According to Axios last week, Manchin expressed support for reopening the discussion on a new version of Build Back Better. The new version would include $500 billion for climate and $1 trillion in new revenue, with half of the new revenue coming from higher corporate taxes and savings from empowering Medicaid to negotiate lower prescription drug prices. Manchin chairs the Senate Committee on Energy and Natural Resources.

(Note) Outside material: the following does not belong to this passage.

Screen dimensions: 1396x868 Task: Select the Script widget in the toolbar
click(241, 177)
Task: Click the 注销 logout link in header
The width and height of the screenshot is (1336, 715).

“We are grateful to the members of the West Virginia delegation who repeatedly stood up for our parks in Congress,” Nygaard said. “Now we urge Congress to push for additional federal legislation that will fund our national parks, protect our communities and natural resources from climate change, and give West Virginia good jobs by conserving our outdoor wonders.”

When asked how much respondents thought climate change was affecting their communities, 35% said a little, and 19% said a lot, while 29% said not much and 16% said not. at all. When asked how respondents had noticed climate change, 41% said they had noticed less snowfall and shorter freezing spells, 36% said they had noticed stronger storms, 33% said they had noticed flooding and 30% said they noticed longer periods of hot weather.

The poll was conducted by TargetPoint Consulting, a Republican-leaning polling firm, between Feb. 5 and Feb. 9 of 300 registered voters statewide using online polls. The National Parks Conservation Association is a nonpartisan advocacy group with 1.6 million members and supporters dedicated to the perseverance of national parks.